The cooling-off period may be considered excessively long for most executives and directors. And if terminating a plan is seen as a violation of the new, broader bona fide requirement, many officers and directors may not see the benefit of entering into a plan at all. Requiring disclosure in these areas can also be a catalyst for changing policies and practices regarding insider trading, disclosure of NPMIs, and the timing of equity compensation. We anticipate that the expanded disclosures could open the door to further scrutiny by shareholders. While some companies already have policies in place and make disclosures in accordance with the proposed rule, others need to act. To improve investors` understanding of these insider trading policies and procedures, the SEC has proposed a new 408(b) under Regulation S-K, which requires annual disclosure of a registrant`s insider trading policies and procedures.
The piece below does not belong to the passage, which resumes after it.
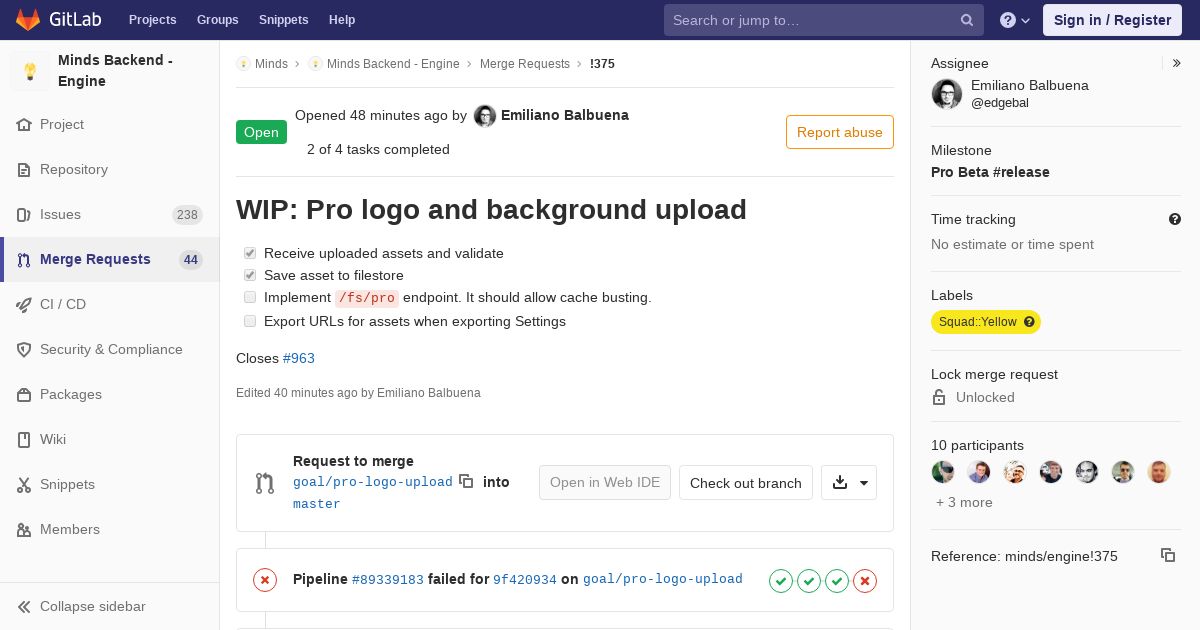Click the failed pipeline status icon

pyautogui.click(x=265, y=580)
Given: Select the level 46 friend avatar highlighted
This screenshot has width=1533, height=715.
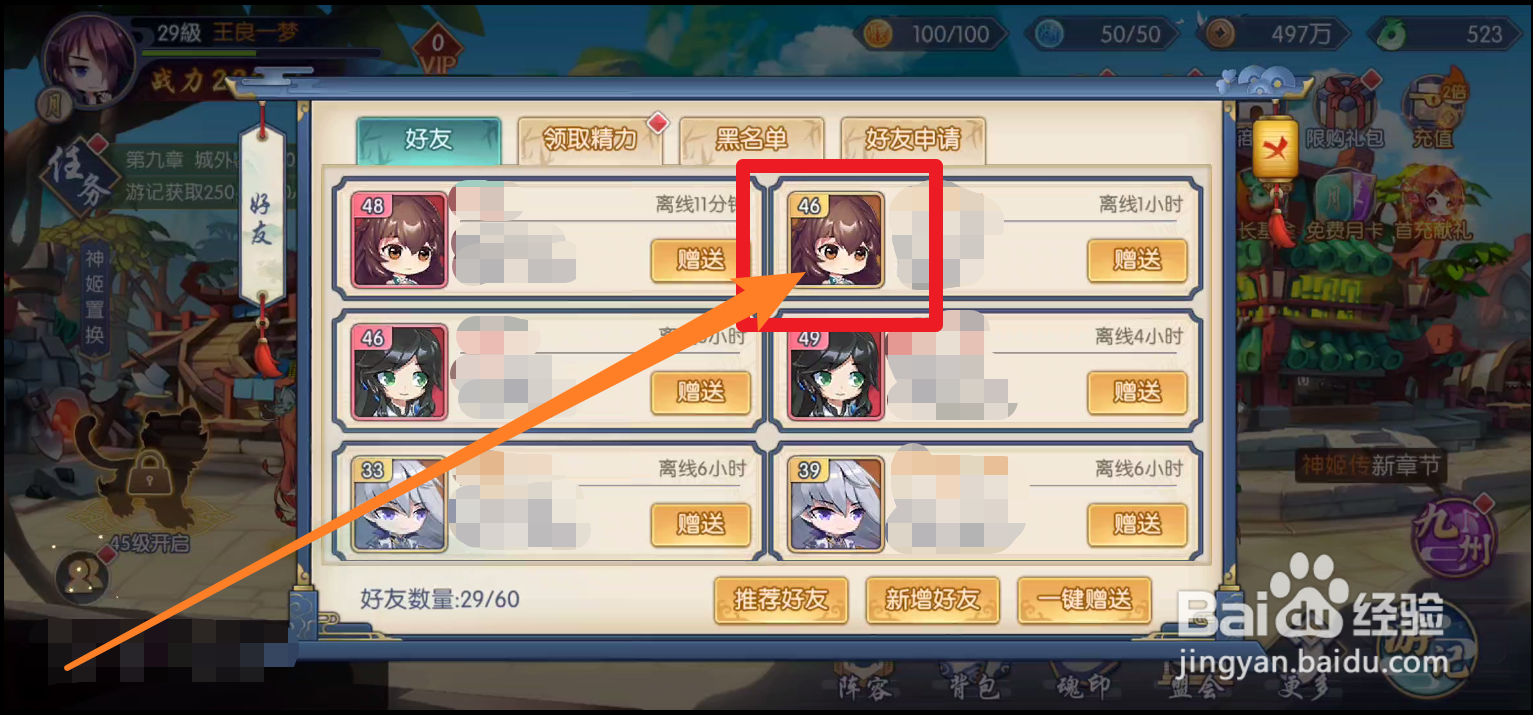Looking at the screenshot, I should click(836, 240).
The proposals include: The SEC`s proposals for Article 10b5-1 plans are broad and represent a significant break from current regulations for such plans. The main changes are divided into two parts: the requirements of the proposed plan, which must be met for the affirmative defence to be available, and the proposed disclosure requirements, which are intended to improve transparency. Currently, an insider does not have to wait to complete a transaction under a newly adopted or amended plan under Rule 10b5-1, which means that transactions can be made immediately under a plan.

While the rule currently requires the insider to enter into a plan without being aware of the MNPI, the SEC believes that adding a cooling-off period would reduce the risk of an insider adopting or modifying a 10b5-1 plan based on the MNPI.